Some of the links on this forum allow SMF, at no cost to you, to earn a small commission when you click through and make a purchase. Let me know if you have any questions about this.
i have a gas burner smoker with 2 trays for wood chunk/chips. i have only used it once, the wood chunks caught fire. how do you make the chips smoke more than blaze?
sorry i realized afterwards i didnt intro my self properly.
my name is Paul from Orange, Ca. i have smoked fish for over 20 years, but this new gas smoker is a lot different then my electric chief. i smoked my first set of baby backs, with some tips from the smoking-meat site they turned out great.
What make of smoker do you have? That might help the friendly folks here at SMF to answer your question. My Great Outdoors Smokey Mountain (GOSM) smoker has a top for the cast iron box that I use when I smoke with chips. Most of the time I use chunks that don't flame up. Another possible solution is to soak the chips in water for about 1/2 hour before you throw them in the smoker.

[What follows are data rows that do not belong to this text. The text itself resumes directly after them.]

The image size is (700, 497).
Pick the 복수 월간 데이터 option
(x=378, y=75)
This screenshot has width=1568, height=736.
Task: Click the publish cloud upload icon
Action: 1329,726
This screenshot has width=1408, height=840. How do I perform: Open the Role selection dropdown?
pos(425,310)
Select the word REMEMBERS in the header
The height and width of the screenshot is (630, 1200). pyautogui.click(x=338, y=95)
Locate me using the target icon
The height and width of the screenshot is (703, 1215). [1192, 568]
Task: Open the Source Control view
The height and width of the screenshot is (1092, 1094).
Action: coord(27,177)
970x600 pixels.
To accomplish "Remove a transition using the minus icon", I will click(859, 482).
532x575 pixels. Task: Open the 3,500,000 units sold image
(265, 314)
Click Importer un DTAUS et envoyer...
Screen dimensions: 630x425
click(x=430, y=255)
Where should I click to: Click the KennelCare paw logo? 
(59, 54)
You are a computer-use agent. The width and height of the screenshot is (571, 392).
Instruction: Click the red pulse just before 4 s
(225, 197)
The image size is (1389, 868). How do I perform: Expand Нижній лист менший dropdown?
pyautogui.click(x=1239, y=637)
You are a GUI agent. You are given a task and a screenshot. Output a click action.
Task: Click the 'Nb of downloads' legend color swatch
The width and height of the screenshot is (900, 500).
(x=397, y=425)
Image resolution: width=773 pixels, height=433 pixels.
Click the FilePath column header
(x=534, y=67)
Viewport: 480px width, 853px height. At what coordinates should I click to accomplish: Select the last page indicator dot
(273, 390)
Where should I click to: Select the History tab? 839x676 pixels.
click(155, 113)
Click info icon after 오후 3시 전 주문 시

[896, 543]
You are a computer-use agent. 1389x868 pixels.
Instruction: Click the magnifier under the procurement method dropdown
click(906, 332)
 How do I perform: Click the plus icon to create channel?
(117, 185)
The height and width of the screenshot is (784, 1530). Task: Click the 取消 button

I'll take what's behind door number 1 :D . Welcome Paul, glad to have you here. Do you have a good brine for cold smoking salmon? As the weather gets cooler here in Colorado, I want to do a cold smoke... Again, welcome.
Paul, Welcome to SMF. I'm making a most unscientific assumption here but most wood flare-ups occur when the door is opened-the increased airflow causes the the smoldering wood to burst into flames. Once the additional airflow is restricted (by closing the door) the chunks or chips return to smoldering. There was a similar problem with the Master Built electric smoker, but that company came out with a kit to prevent the flare-ups.
I would try contacting the Makers Mark Customer Service to see if they have a possible solution if this continues to be a problem.
Thanks dutch... I will give them a call. the doors were shut, and i went out to put the ribs in and there was already a forest fire like blaze in their.
Jmack, I havent cold smoked salmon, but i have always used a commercial salmon brine. after an all night swim in the brine i give it a light rinse, pat dry and give it a dark brown sugar massage. the result is a mouth watering indian candy style smoked salmon. not sure if this would apply to a cold smoke or not but it has always been one of my favorites.